→ 原文:
****
No.15 痛みはゆるみから

 令和2年になってオリンピックと思ったら、中国発のコロナウイルス騒ぎです。いずれ人類を滅ぼす病原体が現れるかもしれませんが、今回ではないでしょう。やれマスクがない、トイレットペーパーがないと大騒ぎですが、学会を含めてイベントが中止となり、身体を鍛えるジムもお休みと時間ができましたので、久しぶりに書いています。

 今回は先だって経験した患者さんから学んだ話です。患者さんは3年前に別な病院で腰の手術を受けたけれど腰の痛みがまだ取れないとのこと。「ずっとコルセットをつけていないと痛いんですよ」と言われるので「コルセットはあまり長くつけていると筋力が弱って痛みが取れませんよ」と言いました。教科書にも脊柱の筋の萎縮を防止するためにコルセットの装着は漫然としてはいけない、つまり外さなければならないと書いてあります。外すと痛いというのを説得して外してもらうと、それまで伸びていた背中がだらんと緩みました。ちょうど蟹の殻を割って身を出したときみたいにふにゃりとしたのです。「さっきまで痛くなかったけど今は痛いんじゃありませんか?」「そうです。今痛いです。またつけていいですか?」コルセットがあれば痛みは無くなるでしょうが、これではいつまでたっても痛みはなくなりません。「コルセットをつける代わりに背中を支える筋肉を鍛えて自分の筋肉をコルセットの代用にしましょう。そうすれば必ず痛みはとれますよ。」と腰痛体操を指導しました。ふにゃふにゃでは重い上半身は支えられない。それが痛みの原因ということは痛みはゆるみからくるということです。
****
→ 確認用データ:
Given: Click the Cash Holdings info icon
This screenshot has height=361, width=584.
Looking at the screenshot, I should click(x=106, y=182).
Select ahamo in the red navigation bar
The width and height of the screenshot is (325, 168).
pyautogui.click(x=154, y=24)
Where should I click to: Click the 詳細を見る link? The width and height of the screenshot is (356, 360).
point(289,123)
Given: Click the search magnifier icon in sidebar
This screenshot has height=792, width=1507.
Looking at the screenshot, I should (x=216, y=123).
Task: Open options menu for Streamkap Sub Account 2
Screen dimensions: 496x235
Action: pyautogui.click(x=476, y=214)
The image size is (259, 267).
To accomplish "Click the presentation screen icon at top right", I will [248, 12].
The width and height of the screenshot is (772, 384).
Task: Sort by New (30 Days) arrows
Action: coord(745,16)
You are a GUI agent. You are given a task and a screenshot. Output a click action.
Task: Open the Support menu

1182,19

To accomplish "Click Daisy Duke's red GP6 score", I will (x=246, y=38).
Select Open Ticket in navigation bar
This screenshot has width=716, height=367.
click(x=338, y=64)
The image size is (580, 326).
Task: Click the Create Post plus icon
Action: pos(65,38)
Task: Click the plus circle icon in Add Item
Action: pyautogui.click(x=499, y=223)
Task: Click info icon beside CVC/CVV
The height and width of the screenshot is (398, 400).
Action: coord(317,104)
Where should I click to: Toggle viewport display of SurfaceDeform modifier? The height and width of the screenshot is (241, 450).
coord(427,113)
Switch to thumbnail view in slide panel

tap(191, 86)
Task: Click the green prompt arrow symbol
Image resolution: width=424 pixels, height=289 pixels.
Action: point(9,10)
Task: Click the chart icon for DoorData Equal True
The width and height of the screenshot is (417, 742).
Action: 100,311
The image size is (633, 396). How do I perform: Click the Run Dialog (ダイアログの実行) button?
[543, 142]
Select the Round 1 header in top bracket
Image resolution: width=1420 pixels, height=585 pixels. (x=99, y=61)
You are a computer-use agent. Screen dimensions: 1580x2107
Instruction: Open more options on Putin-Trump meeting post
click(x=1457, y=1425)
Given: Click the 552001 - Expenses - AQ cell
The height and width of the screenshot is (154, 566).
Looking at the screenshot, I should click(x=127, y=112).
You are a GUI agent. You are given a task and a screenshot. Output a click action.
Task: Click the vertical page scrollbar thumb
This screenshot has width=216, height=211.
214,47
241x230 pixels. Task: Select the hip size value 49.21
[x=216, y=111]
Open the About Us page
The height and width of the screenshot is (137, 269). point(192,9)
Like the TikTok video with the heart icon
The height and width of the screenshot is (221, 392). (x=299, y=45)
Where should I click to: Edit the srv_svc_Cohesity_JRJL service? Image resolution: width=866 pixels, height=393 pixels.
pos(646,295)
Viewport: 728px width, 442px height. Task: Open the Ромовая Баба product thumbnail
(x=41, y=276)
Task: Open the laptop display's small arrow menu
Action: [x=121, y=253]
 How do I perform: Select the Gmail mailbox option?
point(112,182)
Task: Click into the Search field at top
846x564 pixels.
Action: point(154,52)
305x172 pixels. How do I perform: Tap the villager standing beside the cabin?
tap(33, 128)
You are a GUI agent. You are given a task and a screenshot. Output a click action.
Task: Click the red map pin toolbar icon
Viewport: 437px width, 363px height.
****
→ 次の課題:
1 – 原文によると、筆者が患者にコルセットを外すよう勧めたのはなぜか。1〜3文で説明せよ。
2 – 原文について、次の問いに答えよ。
(a) 患者が腰の手術を受けたのは何年前か。
(b) 筆者に書く時間ができたのは、何が中止や休みになったためか。
(c) コルセットをつける代わりに、筆者は患者に何を指導したか。
3 – 原文の「No.15 痛みはゆるみから」から「で、久しぶりに書いています。」までを、一字一句違えずに書き写せ。

→ 解答一覧:
1 – コルセットを長くつけ続けると筋力が弱り、痛みが取れなくなるからである。教科書にも、脊柱の筋の萎縮を防ぐために、コルセットを漫然と装着してはいけないと書かれている。

2 –
(a) 3年前
(b) 学会を含むイベントが中止になり、身体を鍛えるジムも休みになったため
(c) 腰痛体操

3 –
No.15 痛みはゆるみから

 令和2年になってオリンピックと思ったら、中国発のコロナウイルス騒ぎです。いずれ人類を滅ぼす病原体が現れるかもしれませんが、今回ではないでしょう。やれマスクがない、トイレットペーパーがないと大騒ぎですが、学会を含めてイベントが中止となり、身体を鍛えるジムもお休みと時間ができましたので、久しぶりに書いています。